Memang bisa melakukannya di kamar tersebut, tapi dia lebih memilih untuk keluar karena kepalanya tiba-tiba berdenyut dengan kebingungan yang melayang di sana.

"Berry? Berry kan?" Berry menoleh ketika dia akan pergi dari masjid dan kembali ke ruangan ibunya. Mencari siapa orang yang baru saja memanggil namanya. Dan mendapati seorang lelaki dengan sebuah kemeja berwarna baby blue.

"Abang?" dia belum tahu nama lelaki itu karena memang mereka belum sempat berkenalan waktu itu. Berry mengangguk tanpa mengatakan banyak kata.

"Siapa yang sakit?" tanya lelaki itu lagi.

"Mama, Bang." Lelaki itu adalah Arka, kakak dari Cherry. Dia memang Koas di rumah sakit itu.

"Ow! Salam buat beliau. Cepat sembuh." Katanya dengan tulus. Berry mengangguk dan kemudian mereka berjalan beriringan untuk kembali. Tak ada dari mereka yang berbicara satu sama lain. Arka hanya diam pun dengan Berry. Mereka berjalan pelan dengan pikiran mereka masing-masing.

"Saya pergi dulu." Arka sampai di dekat sebuah mobil dan membukanya. Menatap Berry sebentar kemudian masuk ke dalamnya. Mobil itu segera melesat pergi dan meninggalkan Berry yang masih berdiri di sana. Meskipun Arka sudah pergi dari sana, Berry tak kunjung berlalu dari tempatnya berdiri dan hanya diam di sana seperti patung hidup.

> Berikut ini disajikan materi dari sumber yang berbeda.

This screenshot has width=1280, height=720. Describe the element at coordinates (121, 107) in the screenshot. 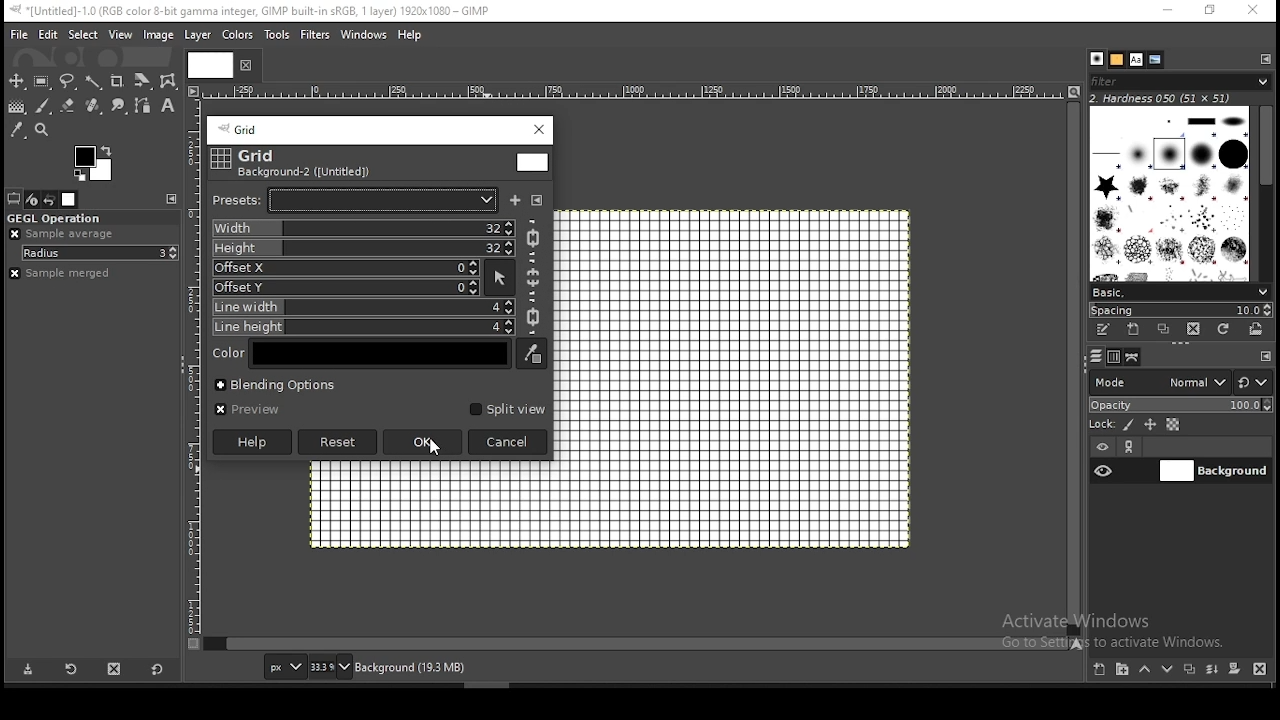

Matahari jelas belum keluar dari tempatnya menandakan jika waktu sudah pagi. Rumah sakit juga belum ramai. Namun ada beberapa orang yang terlihat sibuk entah sedang mengerjakan apa. Kakinya melangkah dengan panjang-panjang seolah waktu akan segera berakhir jika dia tak melakukan itu.

Melepaskan nafasnya, Berry berulah berlalu dari sana. Dia harus segera sampai ke kamar ibunya kalau tidak mau beliau mencarinya. Langkahnya melangkah dengan dengan pelan dan ringan. Hari ini dia harusnya memiliki jadwal kuliah, entah dia nanti akan izin kepada dosennya atau akan tetap berangkat tergantung kondisi ibunya.